Instructions

The project consists of two parts:

1. A simulation exercise.
2. Basic inferential data analysis.

I will create a report to answer the questions. Given the nature of the series, I will use knitr to create the reports and convert to a pdf.

Each pdf report should be no more than 3 pages with 3 pages of supporting appendix material if needed (code, figures, etc).

Part 1

In this project I will investigate the exponential distribution in R and compare it with the Central Limit Theorem. The exponential distribution can be simulated in R with rexp(n, lambda) where lambda is the rate parameter. The mean of exponential distribution is 1/lambda and the standard deviation is also 1/lambda. Set lambda = 0.2 for all of the simulations. I will investigate the distribution of averages of 40 exponentials. Note that I will need to do a thousand simulations.

I will illustrate via simulation and associated explanatory text the properties of the distribution of the mean of 40 exponentials and answer 3 questions:

1. Show the sample mean and compare it to the theoretical mean of the distribution.

2. Show how variable the sample is (via variance) and compare it to the theoretical variance of the distribution.

3. Show that the distribution is approximately normal.

In point 3, I will focus on the difference between the distribution of a large collection of random exponentials and the distribution of a large collection of averages of 40 exponentials.

Simulations

A good practice is to set a seed in R random number generator before simulating random observations so that experiment can be reproduced by peers.

set.seed(4567)

Processing the experiment

# setting up parameters from the instructions
lambda <- 0.2
n <- 40
sim <- 1000

# simulating the experiment
sim_ex <- replicate(sim, rexp(n, lambda))

# calculating the simulated exponentials 
mean_exp <- apply(sim_ex, 2, mean)

Results

Question 1: sample mean vs. theoretical mean

The mean of the exponential distributions is equal to 1/lambda. So, if lambda is equal to 0.2, it is expected a theoretical mean near to 5.

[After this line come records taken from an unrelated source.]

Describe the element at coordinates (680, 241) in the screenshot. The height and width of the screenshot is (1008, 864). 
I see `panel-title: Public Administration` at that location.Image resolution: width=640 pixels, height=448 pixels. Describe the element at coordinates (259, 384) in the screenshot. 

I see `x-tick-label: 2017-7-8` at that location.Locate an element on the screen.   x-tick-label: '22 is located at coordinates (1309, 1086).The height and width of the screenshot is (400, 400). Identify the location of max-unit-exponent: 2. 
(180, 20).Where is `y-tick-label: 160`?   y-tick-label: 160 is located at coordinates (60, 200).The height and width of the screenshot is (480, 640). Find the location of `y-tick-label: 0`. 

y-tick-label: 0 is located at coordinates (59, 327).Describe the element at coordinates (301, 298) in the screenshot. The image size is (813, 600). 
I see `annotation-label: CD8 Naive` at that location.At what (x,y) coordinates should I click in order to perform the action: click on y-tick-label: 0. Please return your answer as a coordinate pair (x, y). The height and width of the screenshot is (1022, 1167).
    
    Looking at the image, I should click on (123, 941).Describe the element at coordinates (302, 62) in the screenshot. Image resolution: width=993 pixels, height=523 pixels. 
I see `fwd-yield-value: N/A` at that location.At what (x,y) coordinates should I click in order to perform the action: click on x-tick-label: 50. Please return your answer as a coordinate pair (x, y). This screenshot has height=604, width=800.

samp_mean <- mean(mean_exp)
samp_mean
## [1] 5.02484
theo_mean <- 1/lambda
theo_mean
## [1] 5

The histogram shows simulated exponential means. The blue vertical line indicates the sample mean and the red vertical line indicates the theoretical mean.

Figure 1

hist(mean_exp, main= "Simulated Exponential Sample Means", col="azure", breaks = 100, xlab="Experiment Means", ylab="Frequency")
abline(v=samp_mean, col="blue4")
abline(v=theo_mean, col="darkred")

The sample mean is equal to 5.02484 and the theoretical mean is 5.

Question 2: sample variance vs. theoretical variance

The standard deviation of the exponential distribution is equal to (1/lambda)/sqrt(n). Square the standard deviation to calculate the variance. So, we will compare the sample variance to the theoretical variance

samp_sd <- sd(mean_exp)
samp_var <- samp_sd^2
samp_var
## [1] 0.6373425
theo_sd <- (1/lambda)/sqrt(n)
theo_var <- theo_sd^2
theo_var
## [1] 0.625

The sample variance is equal to 0.6373425 which is near to the theoretical variance equal to 0.625

Question 3: Distribution

We will analyse if the random exponential distribution is approximately normal. Due to the Central Limit Theorem, the means of the experiment is expected as a normal distribution.

Figure 2.

hist(mean_exp, main = "Normal Distribution Shape", col ="azure", breaks = 100, xlab="Experiment Means", ylab="Frequency")
x_axis <- seq(min(mean_exp), max(mean_exp), length=100)
y_axis <- dnorm(x_axis, mean=1/lambda, sd=(1/lambda)/sqrt(n))
lines(x_axis, y_axis*60, lty=5, col="magenta")

The distribution above appears following a normal distribution, due the Central Limit Theorem. The shape is closely to a normal distribution as the number of samples increases.